8.4 By further letter of October 2002, the author submits additional comments. He states that it is for reasons other than the conservation of the nation’s fish stocks, that the politicians in power are committed to the maintenance of the fisheries management system, mainly because the abolition of the current privilege would demand a recognition of their incompetence and would affect the financial interests of a politically influential group of people. According to the author, the statements of the Prime Minister made after the lower court’s judgement in his case show that he threatened a confrontation with the judiciary if the judgement were not reversed. According to the author, this led to a judgement of the Supreme Court which disregarded its first and most important duty by not applying the equality principle embodied in the Constitution.

8.5 The author reiterates that Icelandic catch entitlements are created by a closure of the fishing banks to all persons who were not active in fisheries at a particular point in time, by a distribution of the entitlements among those who were and by giving those persons an exclusive right to demand money from others for access to this resource. He concedes that this arrangement was not unreasonable given the circumstances at the time, as the operators then active might otherwise have been prevented from recovering the value of their investments. But the author argues that the legislature and the Government were under a duty to revert to a constitutional situation as soon as possible and that the arrangement should never have been made permanent, as also indicated by the Supreme Court in its Valdimar judgement.
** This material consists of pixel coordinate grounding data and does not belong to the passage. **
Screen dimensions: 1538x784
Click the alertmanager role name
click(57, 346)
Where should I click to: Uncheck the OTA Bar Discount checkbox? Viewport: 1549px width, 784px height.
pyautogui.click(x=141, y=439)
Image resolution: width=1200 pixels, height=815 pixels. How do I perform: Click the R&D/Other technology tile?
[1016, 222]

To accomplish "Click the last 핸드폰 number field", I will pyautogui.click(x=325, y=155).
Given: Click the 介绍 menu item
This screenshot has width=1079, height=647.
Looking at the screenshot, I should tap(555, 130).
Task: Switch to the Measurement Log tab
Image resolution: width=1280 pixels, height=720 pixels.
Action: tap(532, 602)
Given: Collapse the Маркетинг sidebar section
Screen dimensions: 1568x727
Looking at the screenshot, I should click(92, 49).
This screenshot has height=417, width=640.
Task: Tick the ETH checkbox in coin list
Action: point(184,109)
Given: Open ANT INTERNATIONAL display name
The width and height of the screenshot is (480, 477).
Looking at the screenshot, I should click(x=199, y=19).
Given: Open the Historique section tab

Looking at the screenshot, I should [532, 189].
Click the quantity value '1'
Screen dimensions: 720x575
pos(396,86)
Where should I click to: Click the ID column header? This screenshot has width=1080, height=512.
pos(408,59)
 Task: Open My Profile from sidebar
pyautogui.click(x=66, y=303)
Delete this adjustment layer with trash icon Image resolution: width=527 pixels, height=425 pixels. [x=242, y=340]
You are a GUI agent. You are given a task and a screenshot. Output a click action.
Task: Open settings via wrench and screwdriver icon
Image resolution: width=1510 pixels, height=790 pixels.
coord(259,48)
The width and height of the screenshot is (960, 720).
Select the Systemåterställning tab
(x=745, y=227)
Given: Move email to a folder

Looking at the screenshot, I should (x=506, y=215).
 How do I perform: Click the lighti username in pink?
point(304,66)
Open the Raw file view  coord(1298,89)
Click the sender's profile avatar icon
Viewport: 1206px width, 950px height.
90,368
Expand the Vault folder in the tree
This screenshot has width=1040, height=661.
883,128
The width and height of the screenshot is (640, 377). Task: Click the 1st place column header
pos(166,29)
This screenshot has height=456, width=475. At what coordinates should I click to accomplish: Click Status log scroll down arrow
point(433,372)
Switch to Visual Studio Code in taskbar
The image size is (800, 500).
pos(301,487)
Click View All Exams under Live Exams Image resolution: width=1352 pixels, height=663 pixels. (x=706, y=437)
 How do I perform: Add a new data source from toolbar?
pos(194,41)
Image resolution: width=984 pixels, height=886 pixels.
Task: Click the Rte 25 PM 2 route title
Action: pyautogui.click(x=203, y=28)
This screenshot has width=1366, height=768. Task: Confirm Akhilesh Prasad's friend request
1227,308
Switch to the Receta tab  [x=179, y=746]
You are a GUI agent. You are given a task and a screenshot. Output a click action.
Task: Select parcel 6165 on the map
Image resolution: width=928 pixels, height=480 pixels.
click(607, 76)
8.6 Finally the author observes that the non-respect of one human right leads to the non-respect of others as well, and has consequences that affect society as a whole. In this particular case, the concentration of fishing rights in the hands of a small group of people has led also to a discrepancy in the protection of the constitutional rights of this group compared to the commoners who are much less likely to enjoy the protection of the Constitution.

Issues and proceedings before the Committee

9.1 Before considering any claim contained in a communication, the Human Rights Committee must, in accordance with rule 87 of its Rules of Procedure, decide whether or not the communication is admissible under the Optional Protocol.

9.2 The author claims that his conviction for fishing without having secured the necessary quota makes him a victim of a violation of article 26 of the Covenant, since the company for which he worked had to purchase a quota from others who had received quotas free of charge because they were active in the fishing industry in the reference period (1 November 1980 to 31 October 1983). The Committee notes, however, that the author did not own a vessel, nor had he ever requested to be given a quota under the Fisheries Management Act. He merely worked as a captain on a vessel which had a fishing licence and which had acquired quota. When the vessel’s quota was exhausted and the acquisition of a new quota proved to be too expensive, he agreed to continue fishing without a quota, thereby wilfully committing a criminal offence under the Fisheries Management Act. In the circumstances, the Committee considers that the author cannot claim to be a victim of discrimination on the basis of his conviction for fishing without quota.

10. The Committee therefore decides:

that the communication is inadmissible ratione personae under article 1 of the Optional Protocol;

that this decision shall be communicated to the State party and to the author.

[Adopted in English, French and Spanish, the English text being the original version. Subsequently to be issued in Arabic, Chinese and Russian as part of the Committee’s annual report to the General Assembly.]